Why Parliament should pass the Data Protection and Privacy bill 2015 to end digital exploitation
By Godfrey Mwesigye
The digital era, which has swept across the whole world, is upon us as is evident in the numbers of people who have switched from analog to digital.
Ugandans, especially the youth, have incredibly embraced the scrolling of electronic pages on their smart-phones, tablets, and other electronic gadgets. This dispensation has lured the older generation too with a sizeable number of this demographic going digital.
We have integrated social media platforms into our day-to-day communications and interactions using WhatsApp, Twitter, Facebook, Instagram, and more to share personal information and data.
Because of this, there are unprecedented volumes of personal data that are shared across these platforms, and with telecom companies, banks as well as government. However, the questions we do not pause to ask are; who is in control of our information? Who can access it or how dangerous can it be if our private data falls into wrong hands?
The safety of personal data and privacy has increasingly come under threat. For instance, one of the most trending concerns on social media is the leakage of nudes and revenge porn. Many of the perpetrators go unpunished yet victims are left devastated.
In September last year, Action Aid International offices in Uganda were stormed by unidentified security agencies, searched and some of their private information on their databases was accessed. Most recently, in March this year, the Uganda Revenue Authority asked the commercial banks in Uganda to send all the financial records they hold on all Uganda’s banked population. However, commercial banks under their umbrella body Uganda Bankers Association defied this order.
This brings us to the critical debate on personal data, communication, and the right privacy.
Where is the problem?
Currently, Uganda does not have a comprehensive policy on data protection and privacy. This leaves many; especially internet users, vulnerable. Some potentially could end up being arrested and prosecuted in Courts of Law.
The existing laws in the country are too weak to protect the citizens who use the internet and other forms of electronic data. Whereas, Article 27(2) of Uganda’s Constitution provides that no person shall be subjected to the interference of the privacy of persons home, correspondence or communication, the country has no comprehensive law to safeguard personal data.
There is a lot of room for exploitation of the right to privacy in the absence of proper regulations on how personal information is collected, processed or utilised in an appropriate way which respects the rights and the dignity of the subject from which the data is collected.
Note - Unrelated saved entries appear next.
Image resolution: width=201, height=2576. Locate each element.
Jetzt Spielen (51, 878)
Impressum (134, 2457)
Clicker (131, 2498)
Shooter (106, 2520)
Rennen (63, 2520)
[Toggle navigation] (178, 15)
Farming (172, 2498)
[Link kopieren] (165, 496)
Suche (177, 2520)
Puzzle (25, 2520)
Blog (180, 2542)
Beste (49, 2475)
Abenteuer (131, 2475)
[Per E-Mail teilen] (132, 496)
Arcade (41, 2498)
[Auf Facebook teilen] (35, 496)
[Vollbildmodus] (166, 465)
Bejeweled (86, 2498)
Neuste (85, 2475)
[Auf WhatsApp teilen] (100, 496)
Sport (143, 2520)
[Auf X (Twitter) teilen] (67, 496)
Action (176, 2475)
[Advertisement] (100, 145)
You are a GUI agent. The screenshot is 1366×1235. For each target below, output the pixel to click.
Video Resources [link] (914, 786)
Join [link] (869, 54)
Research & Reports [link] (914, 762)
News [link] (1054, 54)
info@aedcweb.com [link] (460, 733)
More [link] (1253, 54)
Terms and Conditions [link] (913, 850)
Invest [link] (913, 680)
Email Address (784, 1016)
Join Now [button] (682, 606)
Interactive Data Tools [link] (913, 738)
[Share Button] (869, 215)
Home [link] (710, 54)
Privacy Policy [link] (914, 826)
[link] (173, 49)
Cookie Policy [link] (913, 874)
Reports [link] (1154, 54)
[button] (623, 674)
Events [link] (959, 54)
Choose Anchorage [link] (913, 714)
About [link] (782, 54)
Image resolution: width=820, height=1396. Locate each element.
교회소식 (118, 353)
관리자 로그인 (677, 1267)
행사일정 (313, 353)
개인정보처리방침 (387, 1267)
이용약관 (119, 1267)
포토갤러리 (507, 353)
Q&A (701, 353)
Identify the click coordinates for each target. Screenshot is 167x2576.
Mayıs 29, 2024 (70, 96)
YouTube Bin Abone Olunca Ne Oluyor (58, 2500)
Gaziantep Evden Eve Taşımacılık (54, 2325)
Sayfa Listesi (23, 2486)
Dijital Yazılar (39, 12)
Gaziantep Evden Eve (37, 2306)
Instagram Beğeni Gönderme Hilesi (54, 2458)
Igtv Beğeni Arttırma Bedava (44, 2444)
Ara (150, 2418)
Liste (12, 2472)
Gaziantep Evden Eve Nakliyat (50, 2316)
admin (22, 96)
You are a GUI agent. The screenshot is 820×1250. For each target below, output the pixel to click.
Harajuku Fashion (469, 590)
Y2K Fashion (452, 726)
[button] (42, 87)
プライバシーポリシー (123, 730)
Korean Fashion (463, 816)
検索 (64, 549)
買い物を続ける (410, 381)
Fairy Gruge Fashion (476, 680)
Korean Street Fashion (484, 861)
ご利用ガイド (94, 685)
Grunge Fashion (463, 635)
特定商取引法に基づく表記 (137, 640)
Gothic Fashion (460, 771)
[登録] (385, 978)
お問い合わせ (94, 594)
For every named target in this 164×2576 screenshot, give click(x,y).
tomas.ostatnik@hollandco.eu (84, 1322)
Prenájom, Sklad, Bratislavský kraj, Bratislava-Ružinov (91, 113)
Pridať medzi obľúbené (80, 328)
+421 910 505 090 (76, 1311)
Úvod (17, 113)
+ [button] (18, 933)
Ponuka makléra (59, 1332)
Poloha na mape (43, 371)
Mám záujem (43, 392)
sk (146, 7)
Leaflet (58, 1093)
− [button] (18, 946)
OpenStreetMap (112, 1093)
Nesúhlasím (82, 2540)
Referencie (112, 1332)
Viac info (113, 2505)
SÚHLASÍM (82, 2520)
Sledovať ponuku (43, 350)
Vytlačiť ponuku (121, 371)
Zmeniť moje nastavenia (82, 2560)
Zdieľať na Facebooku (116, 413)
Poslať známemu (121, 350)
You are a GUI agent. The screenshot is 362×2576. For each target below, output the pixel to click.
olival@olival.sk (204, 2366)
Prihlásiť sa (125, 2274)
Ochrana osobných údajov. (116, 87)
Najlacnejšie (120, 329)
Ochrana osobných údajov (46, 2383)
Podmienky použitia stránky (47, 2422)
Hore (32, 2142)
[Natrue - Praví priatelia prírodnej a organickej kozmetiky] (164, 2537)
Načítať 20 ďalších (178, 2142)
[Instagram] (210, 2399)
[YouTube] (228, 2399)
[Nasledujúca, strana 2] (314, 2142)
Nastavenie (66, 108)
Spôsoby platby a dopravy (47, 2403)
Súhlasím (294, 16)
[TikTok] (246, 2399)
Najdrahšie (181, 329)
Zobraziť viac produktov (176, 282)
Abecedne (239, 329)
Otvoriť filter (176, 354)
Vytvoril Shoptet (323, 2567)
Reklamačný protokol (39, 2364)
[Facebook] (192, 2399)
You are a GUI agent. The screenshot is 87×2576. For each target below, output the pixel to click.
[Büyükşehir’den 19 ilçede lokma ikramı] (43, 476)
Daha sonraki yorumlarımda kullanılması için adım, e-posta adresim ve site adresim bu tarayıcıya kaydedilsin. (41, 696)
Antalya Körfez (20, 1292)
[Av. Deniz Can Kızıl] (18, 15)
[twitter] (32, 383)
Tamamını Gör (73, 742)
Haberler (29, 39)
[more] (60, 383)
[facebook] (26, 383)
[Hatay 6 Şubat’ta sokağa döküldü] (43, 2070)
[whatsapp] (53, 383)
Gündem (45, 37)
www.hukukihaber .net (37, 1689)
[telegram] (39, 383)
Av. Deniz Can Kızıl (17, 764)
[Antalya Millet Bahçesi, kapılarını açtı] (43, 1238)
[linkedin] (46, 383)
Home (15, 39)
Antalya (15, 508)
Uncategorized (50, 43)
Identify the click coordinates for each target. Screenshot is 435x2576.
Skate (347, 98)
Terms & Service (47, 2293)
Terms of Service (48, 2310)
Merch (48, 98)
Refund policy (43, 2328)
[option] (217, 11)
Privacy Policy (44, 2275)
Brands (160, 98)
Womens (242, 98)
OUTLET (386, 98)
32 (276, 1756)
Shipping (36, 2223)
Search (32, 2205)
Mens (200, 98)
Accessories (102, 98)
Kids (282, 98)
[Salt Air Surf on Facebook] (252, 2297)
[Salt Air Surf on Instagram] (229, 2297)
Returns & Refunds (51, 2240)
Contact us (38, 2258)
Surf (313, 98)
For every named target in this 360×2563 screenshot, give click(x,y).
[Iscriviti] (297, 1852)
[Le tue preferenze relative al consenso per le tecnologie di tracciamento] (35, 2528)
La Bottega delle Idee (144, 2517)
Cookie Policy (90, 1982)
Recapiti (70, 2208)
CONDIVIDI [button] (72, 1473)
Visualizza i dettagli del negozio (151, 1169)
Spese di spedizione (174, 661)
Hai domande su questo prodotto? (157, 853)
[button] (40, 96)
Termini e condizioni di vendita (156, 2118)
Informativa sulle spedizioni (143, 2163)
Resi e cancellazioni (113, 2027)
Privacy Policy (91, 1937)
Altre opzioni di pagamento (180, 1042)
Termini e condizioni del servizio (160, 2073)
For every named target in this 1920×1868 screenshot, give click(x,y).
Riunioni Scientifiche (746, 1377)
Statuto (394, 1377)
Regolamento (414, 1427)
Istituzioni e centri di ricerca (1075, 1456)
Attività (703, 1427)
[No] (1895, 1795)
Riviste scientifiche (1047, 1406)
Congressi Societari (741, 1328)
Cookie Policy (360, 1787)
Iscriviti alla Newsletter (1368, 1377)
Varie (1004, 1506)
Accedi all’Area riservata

Worse still, some of the laws on the books, like the Regulation of Interception of Communications Act (RICA) 2010 which provided for interception of communications, can easily be used by the state to curtail people’s right to privacy.
Over the last few years, there have been increased concerns of surveillance on political dissidents, journalists, and the human right defenders without their consent and under no clear regulations.
The weaknesses in the existing legal framework concerning data and privacy prompted the tabling of the Data Protection and Privacy bill 2015 in Parliament, which intends to protect personal data and the right to privacy through its provisions.
Section 4 (1) of the Bill, provides that before anyone accesses personal information, the subject from whom data is collected must consent and Section 6 stipulates that a data collector, data processor, data controller shall collect or process data in a manner which does not infringe the privacy of the person to whom the data relates.
Even in cases involving national security, where personal information may be needed for investigations and prosecutions, those in authority can access the personal information as provided for in Section 7 subsection (2)(e)(i) of the Bill.
Also important to note is that Section 3 (c) of the bill provides that a data collector shall collect adequate and relevant data but prohibits the collection of excessive and unnecessary data. However, how to measure that someone is collecting adequate, relevant and not excessive or unnecessary personal data may be challenging.
Nevertheless, the data collector or processor should handle it in a way that does not cause any harm to the subject from whom it is collected. For exceptions such as collecting personal data in order to ensure national security, I strongly agree that this should be handled still within the limits of the law. For instance, there should be a court order calling for that and the data should serve only that purpose for which it is collected.
In my opinion, if the bill is passed, it will create harmony where personal information is protected and it can only be accessed as stipulated under the law.
Way to go
It’s my humble plea that Parliament passes the Data Protection and Privacy Bill, 2015, considering the rate at which Ugandans are switching to the use electronic media and transactions, to ensure the right to privacy is protected. The International Covenant on Civil and Political Rights categorises privacy as a fundamental human right, ratified by 167 countries Uganda inclusive.